Nearly half of the study cohort did not fill a statin prescription within 90 days after an ASCVD event.

A recent study suggested statin use resulted in the greatest impact for patients with atherosclerotic cardiovascular disease (ASCVD) in the first 6 months following an event, highlighting the importance of quick adherence to the therapy.

However, the findings from the study cohort showed that approximately half of the included patients did not fill a statin prescription within 90 days after an ASCVD event.

“Overall, statin use in this cohort was low, although the results were similar to those from a large database representative of patients with ASCVD in the US,” wrote study author Kristen M. Tecson, PhD, Baylor Heart and Vascular Institute, Baylor Scott & White Research Institute.
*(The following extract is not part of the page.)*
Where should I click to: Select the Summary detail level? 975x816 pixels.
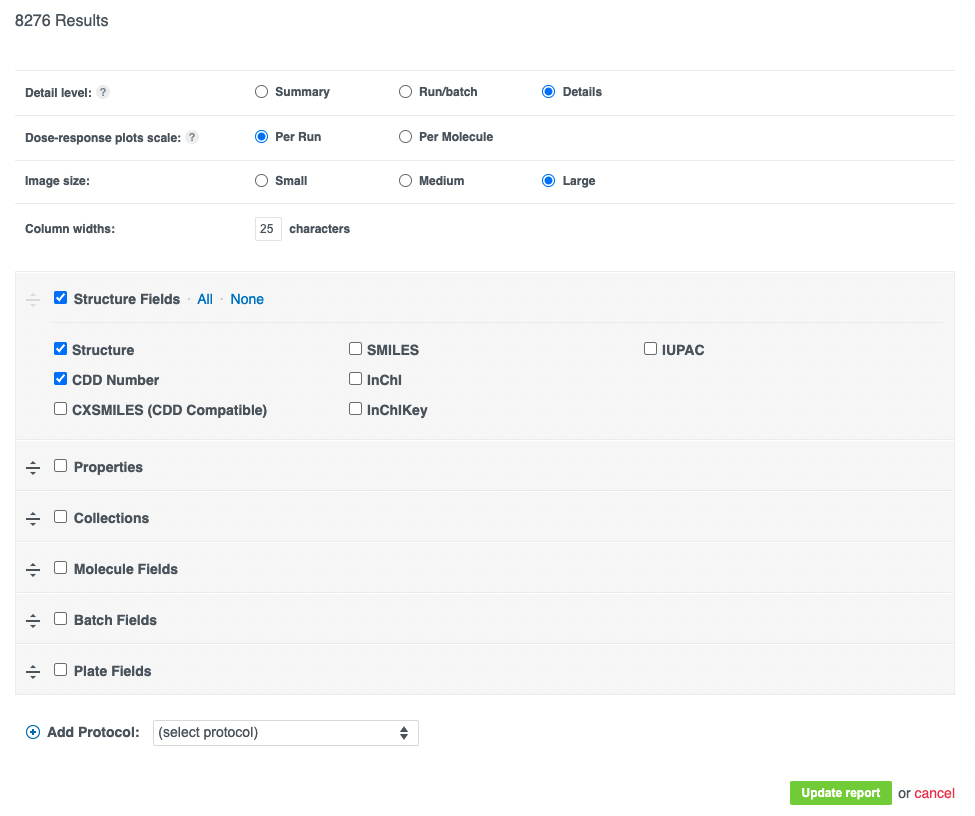tap(262, 91)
Lipid-lowering therapies may be a cornerstone of ASCVD prevention, but the short-term impact of medication underutilization following an acute event remains unknown. Thus, Tescon and investigators studied the association between statin use and nonuse and recurrent major adverse cardiovascular events (MACE) in a cohort of patients across the US who had a recent acute ASCVD event.

The retrospective cohort design included adults who survived an index ASCVD hospitalziation between September 2013 - September 2014, with a 1-year follow-up. Statin use was recorded 90 days before and after the index and the primary outcome was identified as MACE within 1 year of index. A multivariable extended Cox model with robust sandwich estimates was used to investigate an association between post-index statin use (assessed through prescription fill) and time-to-first recurrent MACE.

A total of 8,168 patients were included in the study. The data show there were 3,866 patients (47.33%) who filled a statin prescription in the 90 days before the index event and statin users increased to 4,152 within 90 days after index (50.83%).

Investigators noted the post-index statin users were younger with a higher amount of comorbidities than nonusers. A total of 763 events (315 of 763, 41.3% terminal) were experienced by 686 patients (8.4%) within 1 year.

The findings suggest the adjusted overall MACE risk reduction was 18% (HR, 0.82; 95% CI, 0.70 to 0.95; P = .007). Moreover, the adjusted model shows a 28% risk reduction (HR, 0.72; 95% CI, 0.60 to 0.86; P <.001).

In the multivariable model, a statin was associated with a nonsignificant 19% reduction in the number of nonfatal MACE (rate ratio, 0.81; 95% CI, 0.49 to 1.32; P = .394) and a 65% reduction in the risk of all-cause death (HR, 0.35; 95% CI, 0.22 to 0.56; P <.001).

“When jointly modeling nonfatal and fatal events, we observed that the primary benefit of statin use was protection against early death,” Tecson added.

The study, “Usefulness of Statins as Secondary Prevention Against Recurrent and Terminal Major Adverse Cardiovascular Events,” was published in The American Journal of Cardiology.